You're ignoring the fact that fingerprinting exists and I don't get why.

[-] laughterlaughter@lemmy.world 2 points 4 months ago
[-] sabreW4K3@lazysoci.al 3 points 4 months ago

It very much is the point. Whether we like it or not, fingerprinting is one of the dark practices that measures like this are designed to prevent. Where advertising publishers, take information that should be innocuous and use that to identify you, across a myriad of sites, thus identifying your browsing habits and what is trending and most importantly what you're spending on. To say that's not the point is ridiculous, because that's the very point. That's why Firefox has to bring in cookie isolation, without your explicit consent BTW, along with ETP and a bunch of the other things I mentioned above. And what did the advertising industry and the likes of Meta do? Find new ways to track you and identify you. Luckily, while Firefox was playing whack-a-mole, a proposal was put forward to the W3C. It says, hey if web publishers of the advertising kind can receive some specified data, can you be happy with that? After a lot of negotiation, they settled on a compromise and agreed to shun all that didn't agree, on the advertising side. There was just one last step, the proof-of-concept! Mozilla said, we're independent, we care about our users and we have enough users to provide a decent sample, let's lead the charge on this and improve the Internet, but they should've hinged the progress of the entire world wide web on your consent, when you're not even willing to understand what the question is.

Oh well, have a good day.

[-] laughterlaughter@lemmy.world 2 points 4 months ago* (last edited 4 months ago)

Not the point.
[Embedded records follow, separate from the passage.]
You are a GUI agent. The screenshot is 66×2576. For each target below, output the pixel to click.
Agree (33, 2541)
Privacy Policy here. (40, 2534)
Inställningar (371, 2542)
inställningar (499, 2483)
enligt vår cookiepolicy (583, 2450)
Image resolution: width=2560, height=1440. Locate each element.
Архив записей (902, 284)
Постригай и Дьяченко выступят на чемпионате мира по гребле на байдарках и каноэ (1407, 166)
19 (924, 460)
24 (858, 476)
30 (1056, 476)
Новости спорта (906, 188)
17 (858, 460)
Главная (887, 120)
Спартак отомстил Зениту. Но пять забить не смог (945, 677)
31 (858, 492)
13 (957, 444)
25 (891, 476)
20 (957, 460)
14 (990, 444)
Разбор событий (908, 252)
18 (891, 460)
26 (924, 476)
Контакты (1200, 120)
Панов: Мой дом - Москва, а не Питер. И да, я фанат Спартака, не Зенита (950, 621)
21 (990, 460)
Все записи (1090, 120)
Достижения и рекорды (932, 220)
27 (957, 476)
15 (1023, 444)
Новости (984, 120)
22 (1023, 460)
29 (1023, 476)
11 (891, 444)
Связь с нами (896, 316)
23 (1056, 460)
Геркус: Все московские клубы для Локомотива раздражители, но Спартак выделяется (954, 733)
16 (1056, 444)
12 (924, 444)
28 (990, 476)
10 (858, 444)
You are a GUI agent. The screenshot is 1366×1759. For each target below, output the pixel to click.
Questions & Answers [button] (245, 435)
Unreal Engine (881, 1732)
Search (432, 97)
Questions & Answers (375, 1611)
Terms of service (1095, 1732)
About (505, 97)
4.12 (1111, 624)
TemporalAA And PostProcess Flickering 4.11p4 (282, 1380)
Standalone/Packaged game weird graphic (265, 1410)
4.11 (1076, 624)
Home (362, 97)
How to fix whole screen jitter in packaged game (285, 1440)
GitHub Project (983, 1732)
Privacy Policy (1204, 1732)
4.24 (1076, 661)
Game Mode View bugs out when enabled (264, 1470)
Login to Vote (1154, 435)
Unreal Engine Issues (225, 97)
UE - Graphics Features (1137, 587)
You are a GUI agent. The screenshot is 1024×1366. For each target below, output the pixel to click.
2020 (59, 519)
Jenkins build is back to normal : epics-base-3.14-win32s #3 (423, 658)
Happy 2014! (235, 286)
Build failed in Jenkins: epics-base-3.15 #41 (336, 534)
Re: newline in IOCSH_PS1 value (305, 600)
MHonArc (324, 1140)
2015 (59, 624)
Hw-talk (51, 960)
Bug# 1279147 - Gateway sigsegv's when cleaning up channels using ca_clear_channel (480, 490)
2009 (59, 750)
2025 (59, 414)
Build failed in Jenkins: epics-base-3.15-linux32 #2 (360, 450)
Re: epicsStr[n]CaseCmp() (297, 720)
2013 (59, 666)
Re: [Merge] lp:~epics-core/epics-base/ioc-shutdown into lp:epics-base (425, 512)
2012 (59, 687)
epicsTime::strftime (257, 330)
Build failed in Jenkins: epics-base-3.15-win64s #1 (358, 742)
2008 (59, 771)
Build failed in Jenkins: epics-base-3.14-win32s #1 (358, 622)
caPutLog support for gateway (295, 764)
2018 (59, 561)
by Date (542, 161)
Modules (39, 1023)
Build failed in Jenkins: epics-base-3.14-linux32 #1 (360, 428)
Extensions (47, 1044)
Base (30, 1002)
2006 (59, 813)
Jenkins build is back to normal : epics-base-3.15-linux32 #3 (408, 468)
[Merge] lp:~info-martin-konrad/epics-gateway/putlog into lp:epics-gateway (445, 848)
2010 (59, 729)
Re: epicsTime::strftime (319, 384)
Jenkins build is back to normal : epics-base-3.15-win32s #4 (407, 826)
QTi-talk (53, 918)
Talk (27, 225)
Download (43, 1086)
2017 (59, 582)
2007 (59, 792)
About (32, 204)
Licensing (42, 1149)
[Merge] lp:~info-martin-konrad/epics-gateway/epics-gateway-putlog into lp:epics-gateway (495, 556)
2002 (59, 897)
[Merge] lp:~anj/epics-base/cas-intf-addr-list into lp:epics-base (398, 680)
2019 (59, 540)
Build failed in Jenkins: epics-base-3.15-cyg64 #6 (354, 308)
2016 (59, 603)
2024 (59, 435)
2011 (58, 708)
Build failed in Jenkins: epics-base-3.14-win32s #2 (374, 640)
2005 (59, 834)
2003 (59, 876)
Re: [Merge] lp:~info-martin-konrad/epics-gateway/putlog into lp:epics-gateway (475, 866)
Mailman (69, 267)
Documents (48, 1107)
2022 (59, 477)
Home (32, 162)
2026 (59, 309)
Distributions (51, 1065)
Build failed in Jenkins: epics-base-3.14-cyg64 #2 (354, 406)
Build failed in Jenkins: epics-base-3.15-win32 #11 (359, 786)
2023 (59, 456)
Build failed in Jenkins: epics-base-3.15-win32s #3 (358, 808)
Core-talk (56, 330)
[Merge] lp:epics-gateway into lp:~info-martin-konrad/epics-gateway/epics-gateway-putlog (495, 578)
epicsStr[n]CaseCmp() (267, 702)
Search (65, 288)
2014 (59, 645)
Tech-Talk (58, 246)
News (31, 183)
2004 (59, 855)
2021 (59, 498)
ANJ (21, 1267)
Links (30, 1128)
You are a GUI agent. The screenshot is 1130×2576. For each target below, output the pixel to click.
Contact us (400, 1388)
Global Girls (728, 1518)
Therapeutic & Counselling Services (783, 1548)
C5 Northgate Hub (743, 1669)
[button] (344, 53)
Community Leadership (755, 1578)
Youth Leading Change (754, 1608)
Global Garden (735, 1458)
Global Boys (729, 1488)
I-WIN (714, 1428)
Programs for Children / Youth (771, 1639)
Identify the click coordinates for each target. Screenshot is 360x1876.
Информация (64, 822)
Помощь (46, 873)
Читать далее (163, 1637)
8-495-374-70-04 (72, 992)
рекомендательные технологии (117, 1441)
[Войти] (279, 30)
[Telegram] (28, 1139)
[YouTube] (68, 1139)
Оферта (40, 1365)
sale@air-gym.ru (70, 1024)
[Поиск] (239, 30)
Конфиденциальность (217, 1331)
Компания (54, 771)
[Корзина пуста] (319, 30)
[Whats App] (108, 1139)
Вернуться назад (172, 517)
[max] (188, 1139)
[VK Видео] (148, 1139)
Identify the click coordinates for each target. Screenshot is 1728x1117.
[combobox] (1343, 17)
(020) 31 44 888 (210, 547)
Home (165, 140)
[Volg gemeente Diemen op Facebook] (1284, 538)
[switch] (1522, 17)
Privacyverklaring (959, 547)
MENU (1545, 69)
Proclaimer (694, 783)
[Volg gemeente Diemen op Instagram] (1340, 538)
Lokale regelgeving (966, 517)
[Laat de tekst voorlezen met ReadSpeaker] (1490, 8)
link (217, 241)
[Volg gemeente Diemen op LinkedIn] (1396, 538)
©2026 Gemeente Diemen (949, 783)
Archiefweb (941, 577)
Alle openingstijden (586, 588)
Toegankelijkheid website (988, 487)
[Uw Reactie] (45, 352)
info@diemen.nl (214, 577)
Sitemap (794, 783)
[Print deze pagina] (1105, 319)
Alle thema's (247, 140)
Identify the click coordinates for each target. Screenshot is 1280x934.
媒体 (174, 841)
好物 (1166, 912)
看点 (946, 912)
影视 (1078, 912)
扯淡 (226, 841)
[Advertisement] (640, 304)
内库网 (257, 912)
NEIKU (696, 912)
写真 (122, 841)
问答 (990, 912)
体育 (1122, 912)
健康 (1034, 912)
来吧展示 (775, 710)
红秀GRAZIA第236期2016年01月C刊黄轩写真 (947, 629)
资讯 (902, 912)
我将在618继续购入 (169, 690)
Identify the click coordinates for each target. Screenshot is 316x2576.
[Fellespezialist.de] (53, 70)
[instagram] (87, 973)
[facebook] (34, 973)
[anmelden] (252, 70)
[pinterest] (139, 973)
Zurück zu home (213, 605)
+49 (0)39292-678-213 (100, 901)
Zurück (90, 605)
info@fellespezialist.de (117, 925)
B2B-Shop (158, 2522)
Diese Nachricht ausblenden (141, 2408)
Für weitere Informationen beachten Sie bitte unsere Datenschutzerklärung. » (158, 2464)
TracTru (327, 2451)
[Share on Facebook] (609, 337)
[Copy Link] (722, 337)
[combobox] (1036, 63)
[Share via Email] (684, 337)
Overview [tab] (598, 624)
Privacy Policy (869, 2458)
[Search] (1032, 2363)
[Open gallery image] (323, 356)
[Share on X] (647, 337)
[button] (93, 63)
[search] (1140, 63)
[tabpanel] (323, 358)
This is a completely different argument.

Let's make it simpler for you:

What do you think of Mozilla activating a feature that phones home without telling you first?

^ Answer that question, and that question only.

Any "but... but..." is not the point, which is what you've been doing so far.

It's not about doing the right thing or not. I completely understand that. It's about consent.

Consent.

Consent.

If they don't ask for consent now, they won't ask for consent later for something you, yes, you won't like.

[-] sabreW4K3@lazysoci.al 3 points 4 months ago

What do you think of Mozilla activating a feature that phones home without telling you first?

Like telemetry? I begrudgingly accept it, because I trust them as my browser vendor. They're what I consciously and explicitly chose.

[-] laughterlaughter@lemmy.world 2 points 4 months ago* (last edited 4 months ago)

Nope, telemetry doesn't count. Do you know why? Because the browser informed you that they were collecting telemetry with a small bottom message, giving you the option to turn it off if you wanted.

In other words, they asked you for your consent.

Now, please answer the question.

What do you think of Mozilla activating a feature that phones home without telling you first?

[-] sabreW4K3@lazysoci.al 2 points 4 months ago

Bruv, I'm not gonna lie to you. My mental capacity for this argument expired with my sleep. It's a new day, I moved on.

[-] laughterlaughter@lemmy.world 2 points 4 months ago

Fair enough. Good discussion. Have a nice day.

[-] sabreW4K3@lazysoci.al 2 points 4 months ago

I actually really enjoyed it to be honest. I'm definitely gonna be keeping an eye out for your posts in the future. Even if I disagree with you, it's good to see high quality reasoned discussion.